## [Exercise aim]
Please answer these questions about the spinal cord injury abstract:
1. From whom were the endoscopic biopsies of the olfactory epithelium obtained?
2. Which method was used to determine the degree of deficit?
3. How many weeks after engraftment did hONP engraftment facilitate locomotion over the controls?
***** Passage
Human olfactory-derived neural progenitors diminish locomotory deficits following spinal cord contusion injury

摘要

Objective: To investigate the therapeutic utility of human adult olfactory epithelial-derived neural progenitors (hONPs) as an autologous cell-based treatment for spinal cord injuries (SCIs).Design: To characterize and compare populations of hONPs obtained from cyrostor-age. Enzyme-linked immunosorbent assay (ELISA) was used to evaluate in vitro synthesis and release of neurotrophins (brain-derived neurotrophic factor, nerve growth factor, cilliary neurotrophic factor (CTNF), neurotrophin 3, and glial-derived neurotrophic factor) as well as fibroblast growth factor and vascular endothelial growth factor. To determine the efficacy of hONP engraftment on rats with computer-controlled moderately severe T9 contusions, the improvement compared to fibroblast engrafted and nonengrafted controls was evaluated. Studies employing behavioral, biochemical, electrophysiological, and morphological techniques were applied to SCI animals and isolated cords.Setting: Endoscopic biopsies of the olfactory epithelium were obtained from volunteer patients undergoing elective nasal sinus surgery. After long-term culture, as previously described, more than 150 patient-specific hONP lines were cryopreserved. In this study, the hONP lines were obtained from cryostorage and expanded as needed. Main outcome measures: Immunofluorescent characterization of hONP lines was done using cell type-specific antibodies. Open field locomotion was used to determine the degree of deficit. ELISA of isolated cord segments was used to analyze neurotrophic microenvironments. Microscopic analysis was used to examine the effect of hONP on the morphological response to SCI.Results: hONP engraftment into the contusion epicenter facilitated locomotion over nonengrafted and fibroblast engrafted controls 6 weeks following engraftment in more than 40 percent of the animals. The epicenter of hONP-engrafted animals had higher absolute axonal numbers and enriched neurotrophic micro-environments when compared with the nonengrafted controls. Conclusions: The noninvasive ability to harvest and isolate hONPs coupled with their unique regenerative capacity suggests that they are ideal candidates for an autologous cell-based strategy for treatment of human SCIs.
**********
***** Input data
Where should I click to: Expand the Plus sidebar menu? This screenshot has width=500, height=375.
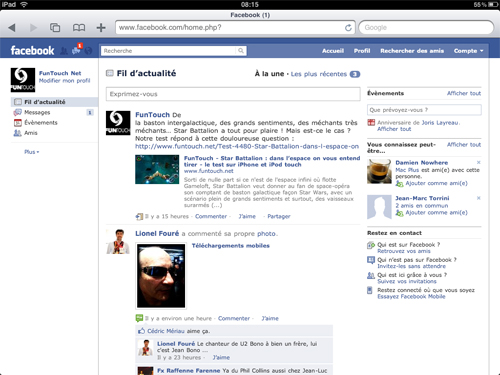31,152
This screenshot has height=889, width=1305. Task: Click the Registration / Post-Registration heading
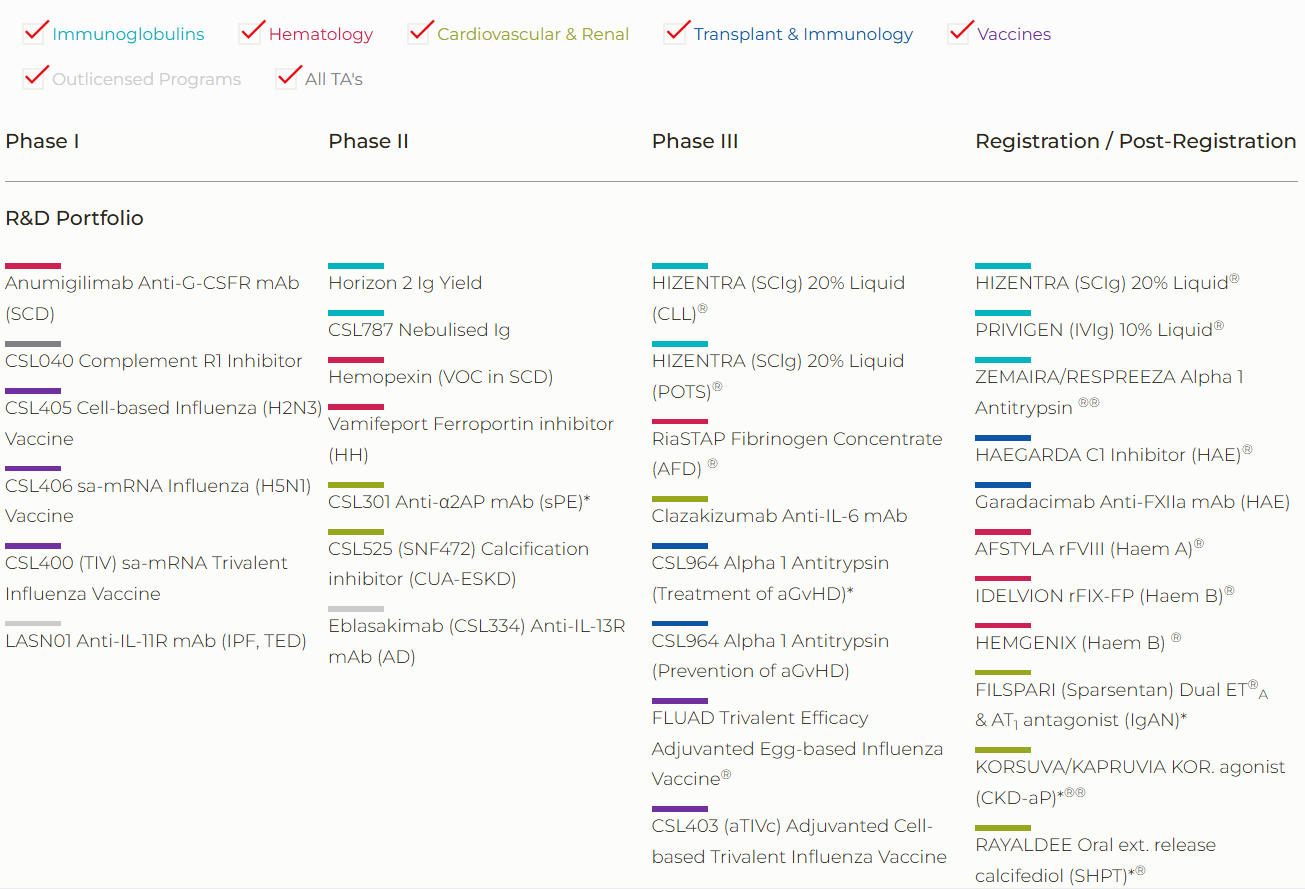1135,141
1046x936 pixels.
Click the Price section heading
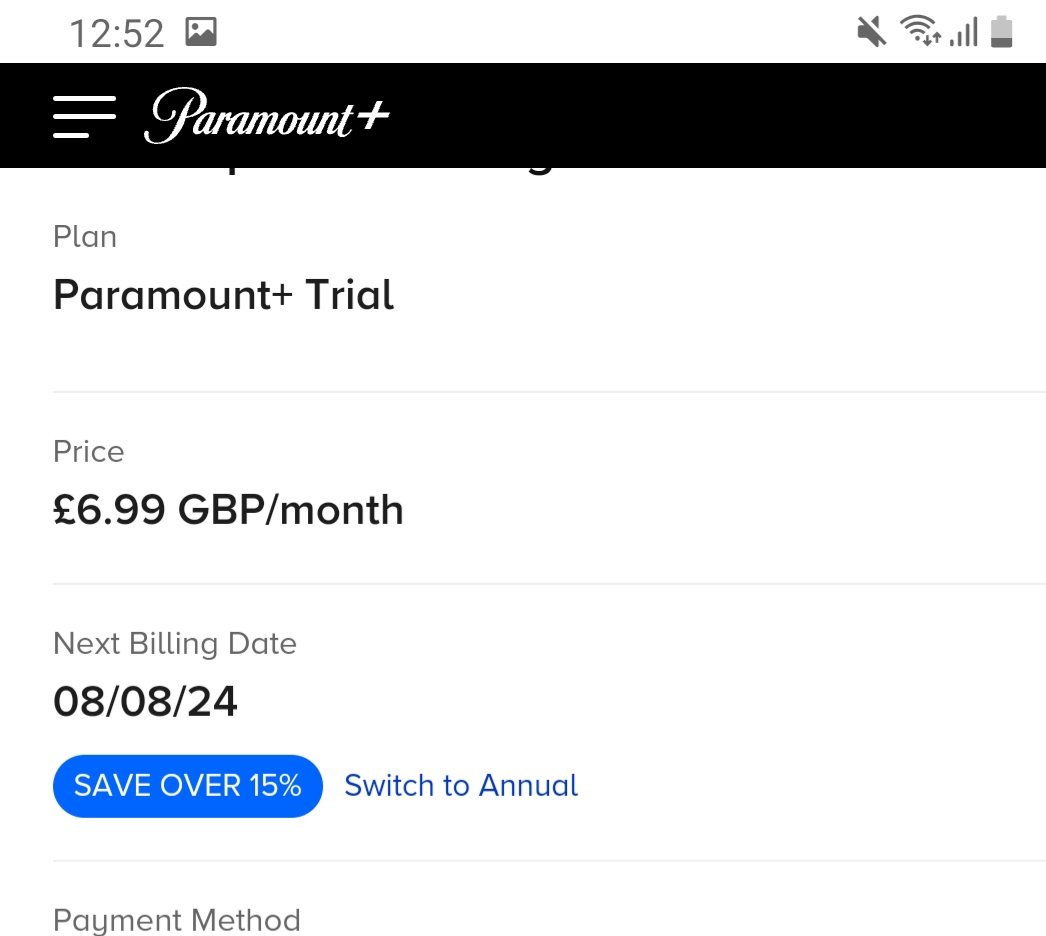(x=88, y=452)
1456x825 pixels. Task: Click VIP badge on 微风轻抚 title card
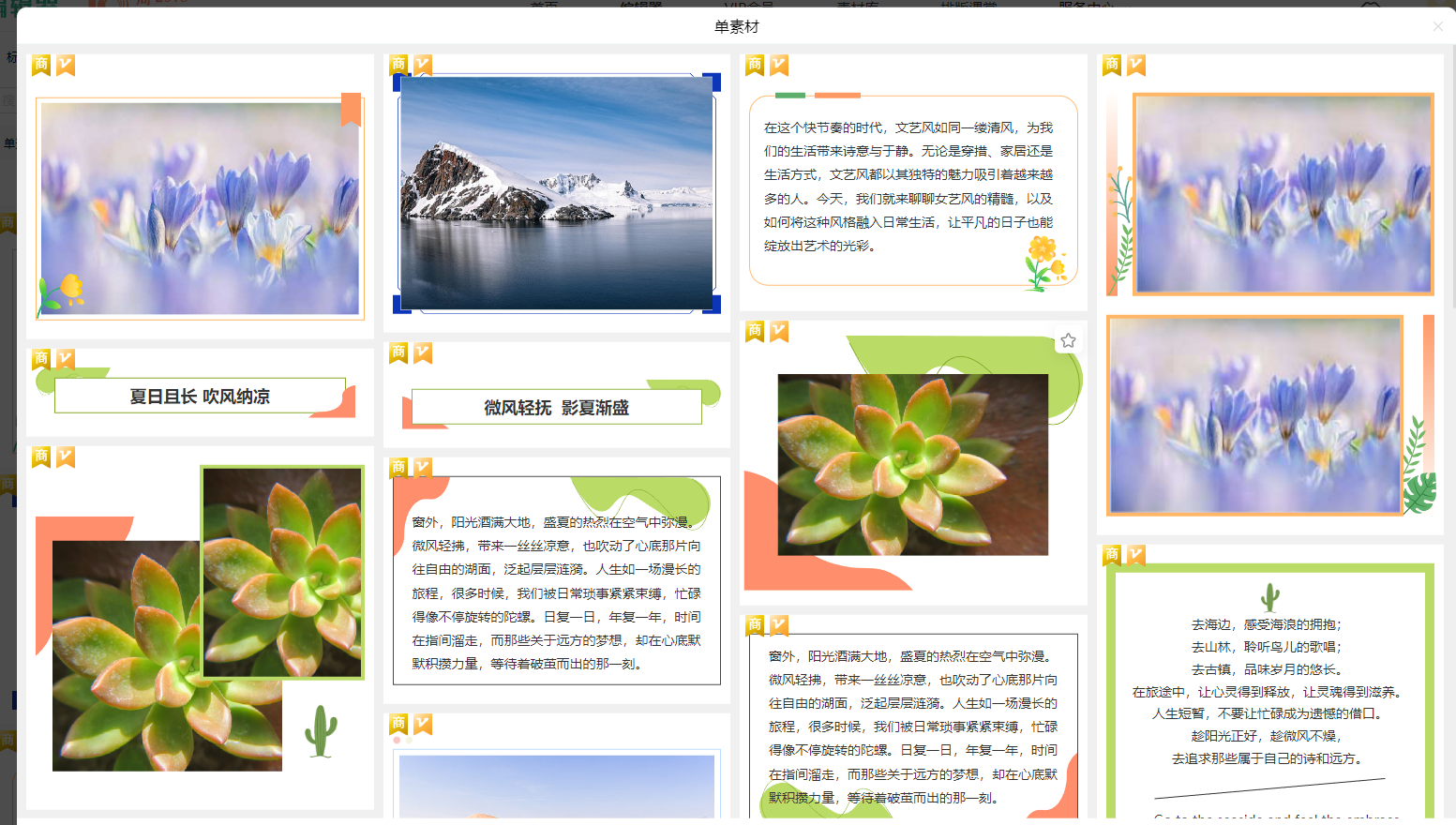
**********
## [Response below]
1. Volunteer patients undergoing elective nasal sinus surgery.
2. Open field locomotion.
3. 6 weeks.